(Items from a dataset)
++++++++++++++++++++

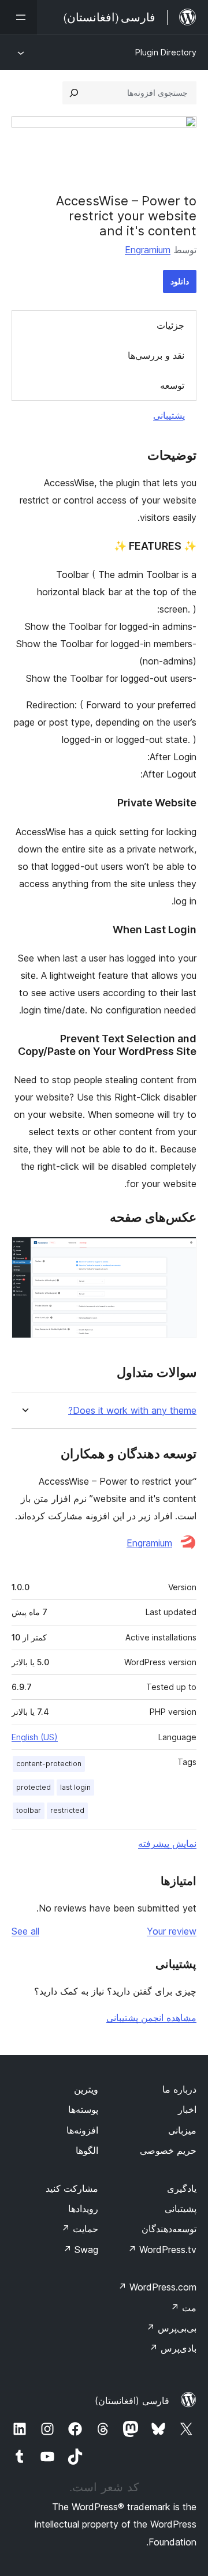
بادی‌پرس (172, 2348)
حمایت (79, 2229)
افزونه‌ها (82, 2130)
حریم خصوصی (168, 2150)
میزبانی (182, 2130)
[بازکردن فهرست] (18, 17)
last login (75, 1787)
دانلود (179, 281)
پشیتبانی (180, 2208)
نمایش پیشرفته (167, 1843)
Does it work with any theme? (132, 1410)
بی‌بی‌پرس (171, 2328)
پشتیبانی (169, 415)
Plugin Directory (165, 52)
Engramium (147, 250)
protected (33, 1787)
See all (25, 1931)
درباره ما (179, 2089)
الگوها (87, 2150)
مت (183, 2308)
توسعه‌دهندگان (169, 2229)
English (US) (35, 1737)
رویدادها (83, 2208)
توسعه (172, 385)
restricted (67, 1810)
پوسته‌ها (83, 2109)
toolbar (28, 1810)
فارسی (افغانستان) (132, 2400)
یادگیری (181, 2188)
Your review (171, 1931)
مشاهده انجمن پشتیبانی (151, 2017)
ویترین (86, 2089)
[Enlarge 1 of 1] (181, 1252)
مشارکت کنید (72, 2188)
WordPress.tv (162, 2249)
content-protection (48, 1763)
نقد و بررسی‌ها (156, 355)
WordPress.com (157, 2287)
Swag (80, 2249)
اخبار (187, 2109)
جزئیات (170, 325)
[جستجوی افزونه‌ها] (74, 92)
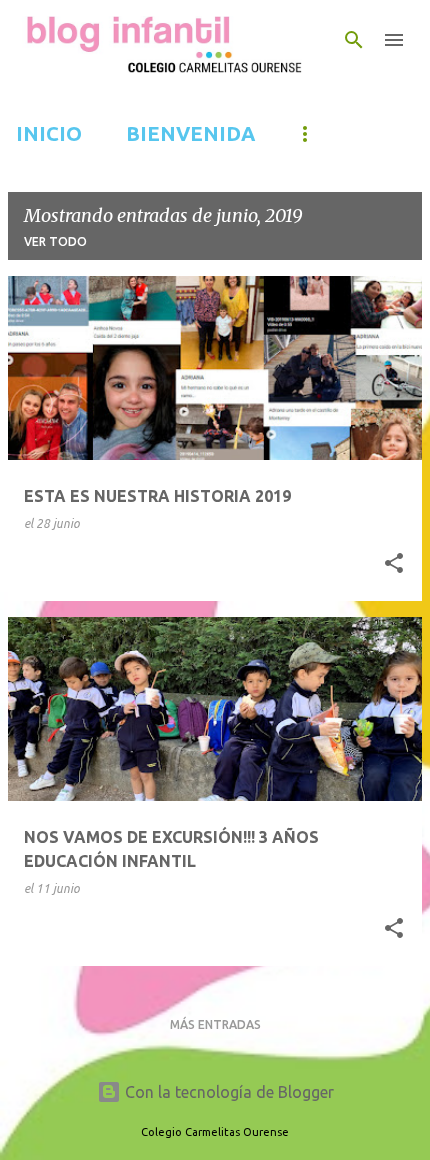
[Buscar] (354, 40)
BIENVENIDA (190, 133)
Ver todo (55, 241)
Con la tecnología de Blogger (227, 1092)
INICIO (49, 133)
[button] (394, 564)
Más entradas (215, 1024)
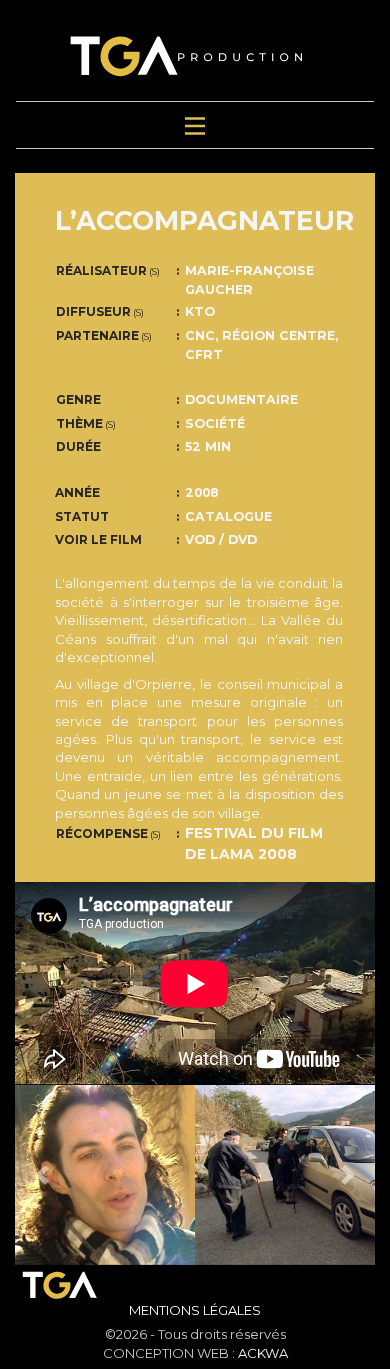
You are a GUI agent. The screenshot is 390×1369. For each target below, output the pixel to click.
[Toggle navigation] (195, 125)
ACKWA (263, 1353)
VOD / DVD (221, 539)
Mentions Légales (195, 1310)
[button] (42, 1175)
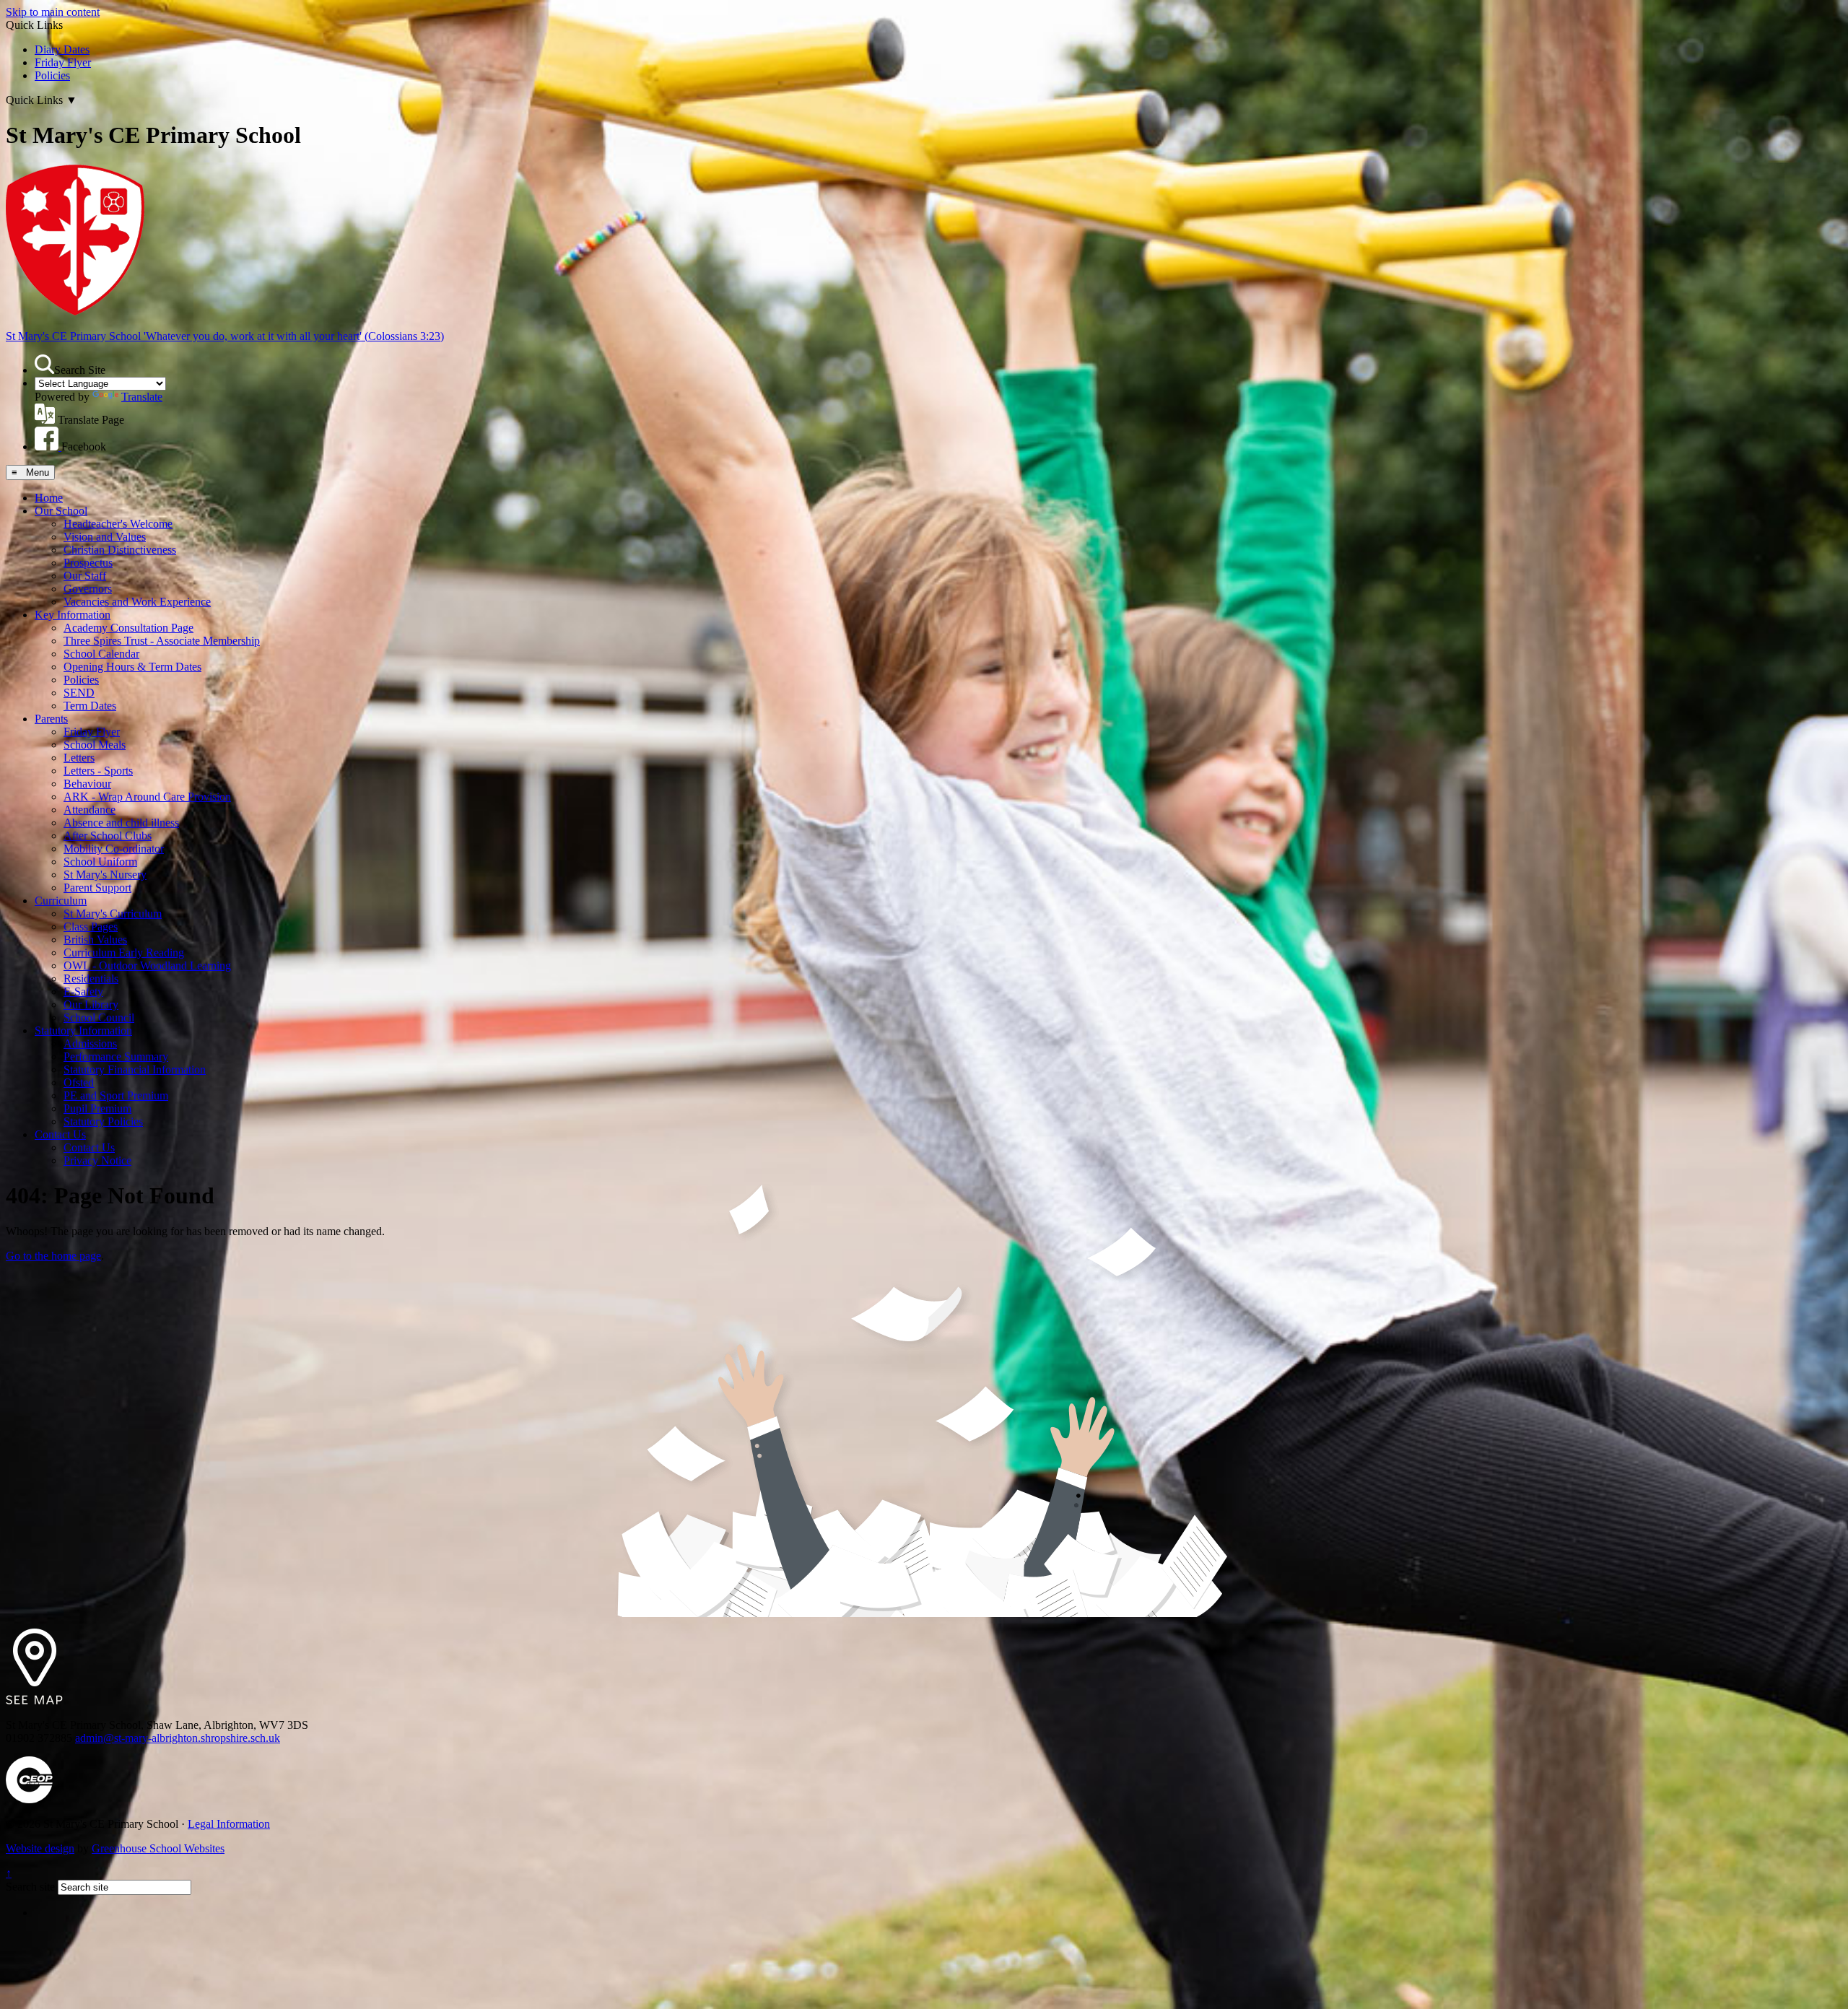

++++++++++++++++++++

• EXERCISE DETAILS
Repeat the lines above exactly, beginning with the one containing "فارسی (افغانستان) (132, 2400)" and finishing with the one containing "Más entradas (215, 1024)". No pictures belong in the copy.

• EXERCISE OUTPUT
فارسی (افغانستان) (132, 2400)
یادگیری (181, 2188)
Your review (171, 1931)
مشاهده انجمن پشتیبانی (151, 2017)
ویترین (86, 2089)
[Enlarge 1 of 1] (181, 1252)
مشارکت کنید (72, 2188)
WordPress.tv (162, 2249)
content-protection (48, 1763)
نقد و بررسی‌ها (156, 355)
WordPress.com (157, 2287)
Swag (80, 2249)
اخبار (187, 2109)
جزئیات (170, 325)
[جستجوی افزونه‌ها] (74, 92)
[Buscar] (354, 40)
BIENVENIDA (190, 133)
Ver todo (55, 241)
Con la tecnología de Blogger (227, 1092)
INICIO (49, 133)
[button] (394, 564)
Más entradas (215, 1024)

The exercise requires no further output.